> [Supplied text]
.....

Imagine a one-celled organism the size of a mango. It's not science fiction, but fact: scientists have cataloged dozens of giant one-celled creatures, around 4 inches (10 centimeters), in the deep abysses of the world's oceans. But recent exploration of the Mariana Trench has uncovered the deepest record yet of the one-celled behemoths, known as xenophyophores.
Found at 6.6 miles beneath the ocean's surface, the xenophyophores beats the previous record by nearly two miles. The Mariana Trench xenophyophores were discovered by dropcams, developed by the Scripps Institution of Oceanography and National Geographic, which are unmanned HD cameras 'dropped' into the deep ocean to record life at the bottom.
Previous research has shown that xenophyophores are host to a number of multicellular organisms, meaning that the Mariana Trench could be teeming with life.
"The identification of these gigantic cells in one of the deepest marine environments on the planet opens up a whole new habitat for further study of biodiversity, biotechnological potential and extreme environment adaptation," says Doug Bartlett, the Scripps marine microbiologist who organized the Mariana Trench expedition, in a press release.
Xenophyophores are the largest known single cells, and have been found in great abundance on the sea floor. But given their fragility and deep-water lives, they are incredibly difficult to study and much of their natural history remains mysterious to scientists.
As one of very few taxa found exclusively in the deep sea, the xenophyophores are emblematic of what the deep sea offers. They are fascinating giants that are highly adapted to extreme conditions but at the same time are very fragile and poorly studied," explains Lisa Levin, director of the Scripps Center for Marine Biodiversity and Conservation. "These and many other structurally important organisms in the deep sea need our stewardship as human activities move to deeper waters."

.....

> [Exercises to complete]
1. According to the xenophyophore article, how far beneath the ocean's surface were the Mariana Trench xenophyophores found?
2. Revise the xenophyophore article from "Imagine a one-celled" up to and including "teeming with life.", replacing "dropcams" with "drop cameras".

> [Data excerpts]
.....

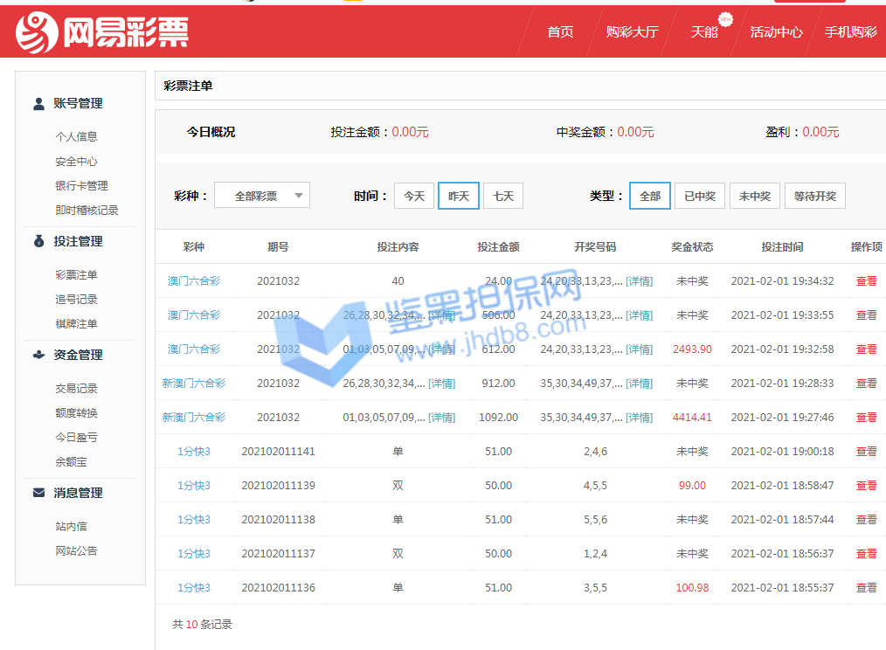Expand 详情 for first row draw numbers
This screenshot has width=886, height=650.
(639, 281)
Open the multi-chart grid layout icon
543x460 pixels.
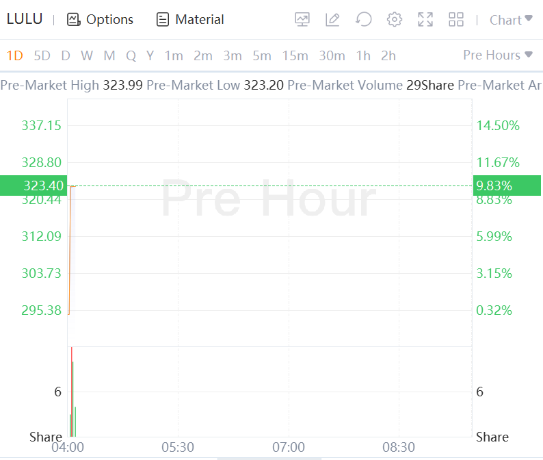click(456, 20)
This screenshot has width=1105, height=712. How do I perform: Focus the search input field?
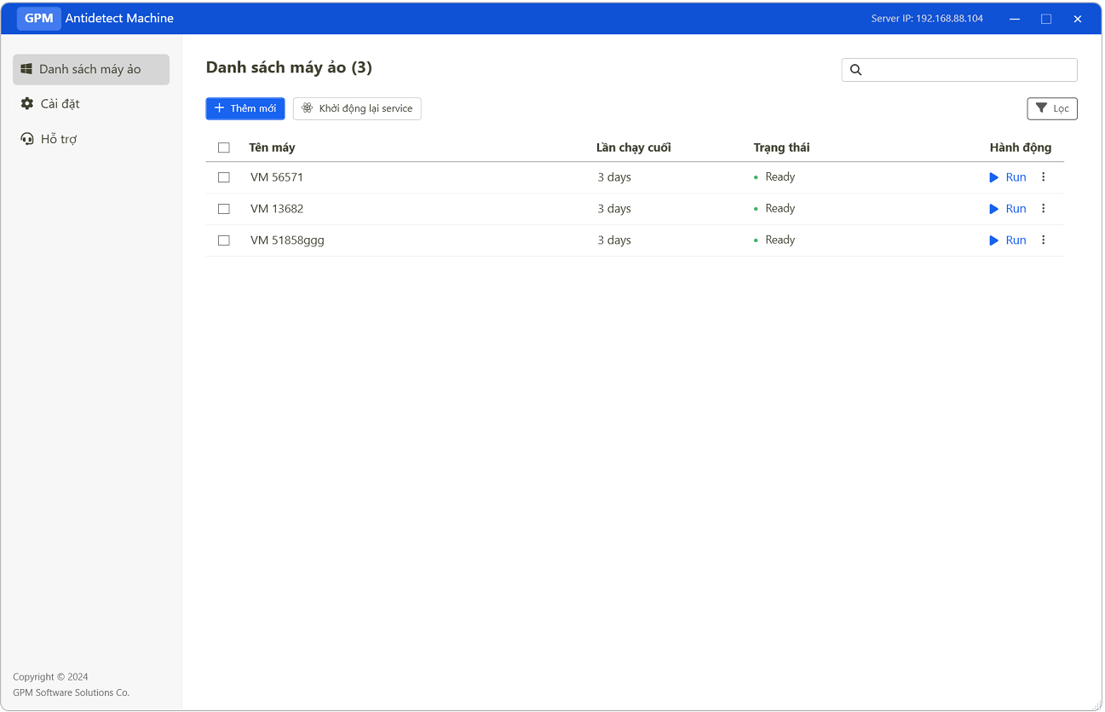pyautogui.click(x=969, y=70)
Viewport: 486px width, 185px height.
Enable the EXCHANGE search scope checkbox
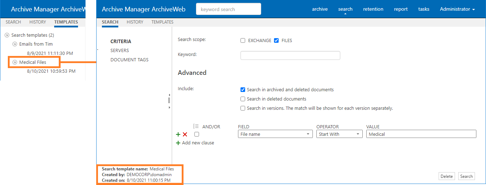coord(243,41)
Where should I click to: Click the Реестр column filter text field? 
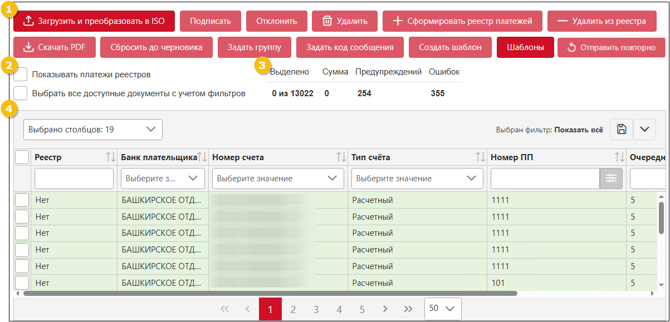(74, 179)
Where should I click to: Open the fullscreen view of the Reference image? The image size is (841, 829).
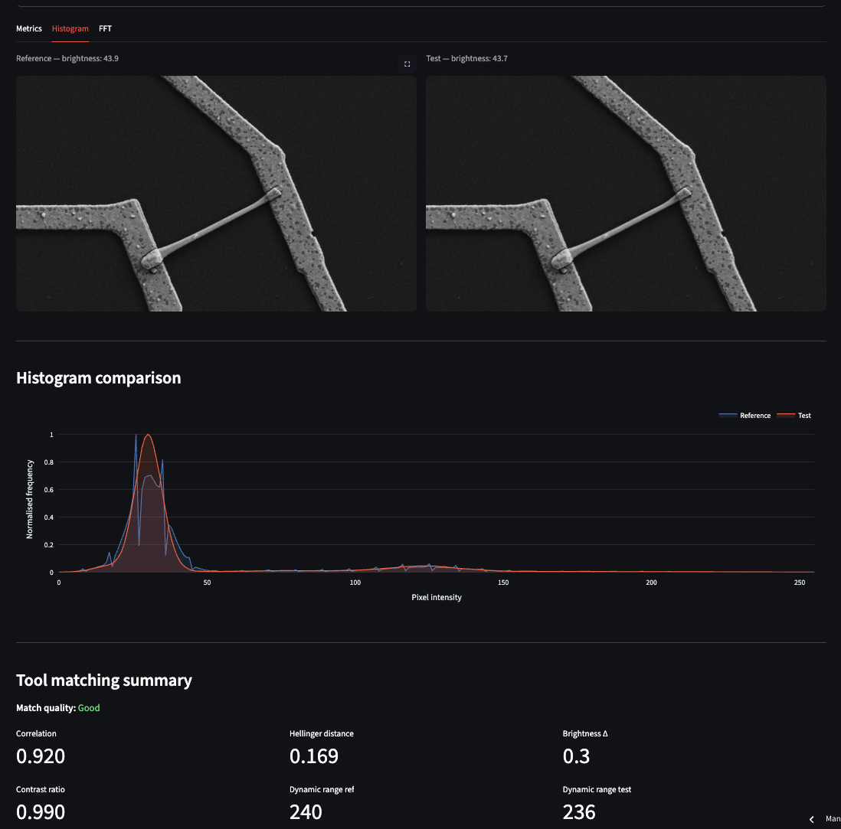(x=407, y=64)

.....

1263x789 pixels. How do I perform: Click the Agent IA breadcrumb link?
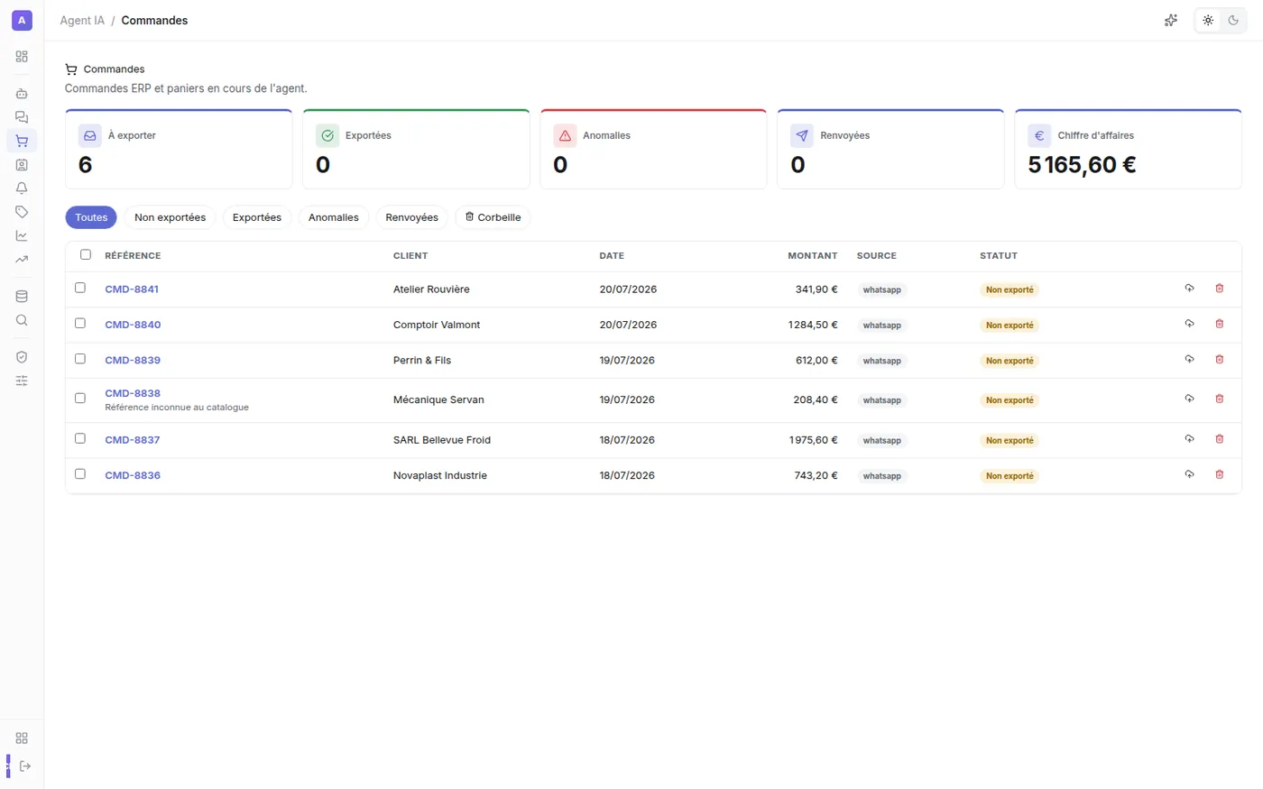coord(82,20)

.....

> [Answers]
1. 6.6 miles

2.
Imagine a one-celled organism the size of a mango. It's not science fiction, but fact: scientists have cataloged dozens of giant one-celled creatures, around 4 inches (10 centimeters), in the deep abysses of the world's oceans. But recent exploration of the Mariana Trench has uncovered the deepest record yet of the one-celled behemoths, known as xenophyophores.
Found at 6.6 miles beneath the ocean's surface, the xenophyophores beats the previous record by nearly two miles. The Mariana Trench xenophyophores were discovered by drop cameras, developed by the Scripps Institution of Oceanography and National Geographic, which are unmanned HD cameras 'dropped' into the deep ocean to record life at the bottom.
Previous research has shown that xenophyophores are host to a number of multicellular organisms, meaning that the Mariana Trench could be teeming with life.